В комнате повисло тягостное молчание.

— Адмирал Раух,— уточнил президент,— вы имеете в виду, что, если бы Мартинес не был застрелен, ЦРУ было готово умертвить его с помощью яда?!

— Господи Иисусе! — воскликнул Крэнстон.— Меня сейчас вырвет.

Тут Раух окончательно вышел из себя:

— И вы, вы осмеливаетесь говорить со мной в таком тоне? — он резко обернулся к Крэнстону.— Человек, который распорядился послать морских пехотинцев в Ливан! И вы тоже! — Теперь он повернулся к Литтмену.— Ухитрились разместить их в казарме, так что один-единственный сумасшедший мусульманин с грузовиком, набитым динамитом, сумел отправить их всех на тот свет.
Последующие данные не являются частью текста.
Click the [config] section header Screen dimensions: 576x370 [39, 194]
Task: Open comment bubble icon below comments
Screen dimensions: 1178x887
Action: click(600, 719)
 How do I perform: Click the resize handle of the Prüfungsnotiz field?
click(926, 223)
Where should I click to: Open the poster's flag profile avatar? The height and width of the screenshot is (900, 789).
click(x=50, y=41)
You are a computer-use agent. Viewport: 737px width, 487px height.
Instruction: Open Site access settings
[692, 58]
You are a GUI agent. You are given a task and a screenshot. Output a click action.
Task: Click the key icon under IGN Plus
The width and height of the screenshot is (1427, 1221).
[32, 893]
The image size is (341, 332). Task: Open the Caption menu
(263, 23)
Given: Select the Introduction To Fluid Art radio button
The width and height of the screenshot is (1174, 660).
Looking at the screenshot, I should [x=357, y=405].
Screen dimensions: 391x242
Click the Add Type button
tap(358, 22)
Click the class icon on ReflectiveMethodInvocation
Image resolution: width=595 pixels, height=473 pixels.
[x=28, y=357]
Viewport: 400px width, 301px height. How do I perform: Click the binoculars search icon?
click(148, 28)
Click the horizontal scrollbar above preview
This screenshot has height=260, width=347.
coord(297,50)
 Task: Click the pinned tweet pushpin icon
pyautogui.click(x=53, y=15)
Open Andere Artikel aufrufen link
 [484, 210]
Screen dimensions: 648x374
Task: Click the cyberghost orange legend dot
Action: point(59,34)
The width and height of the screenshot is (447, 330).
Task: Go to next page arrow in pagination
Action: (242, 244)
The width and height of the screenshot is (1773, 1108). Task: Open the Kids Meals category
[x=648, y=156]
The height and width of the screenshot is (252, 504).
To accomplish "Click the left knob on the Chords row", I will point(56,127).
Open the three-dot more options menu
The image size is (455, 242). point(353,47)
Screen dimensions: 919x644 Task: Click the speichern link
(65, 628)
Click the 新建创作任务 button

Крэнстон в ярости сжал кулаки. Но тут президент, повысив голос, стукнул ладонью по столу:

— Хватит! Сейчас же прекратите! Все замерли.

— Адмирал Раух! — произнес президент.— Вам известен правительственный приказ за номером 11905? Который запрещает государственным служащим принимать участие в политических убийствах или замышлять таковые?

— Да, сэр, известен,— кивнул Раух.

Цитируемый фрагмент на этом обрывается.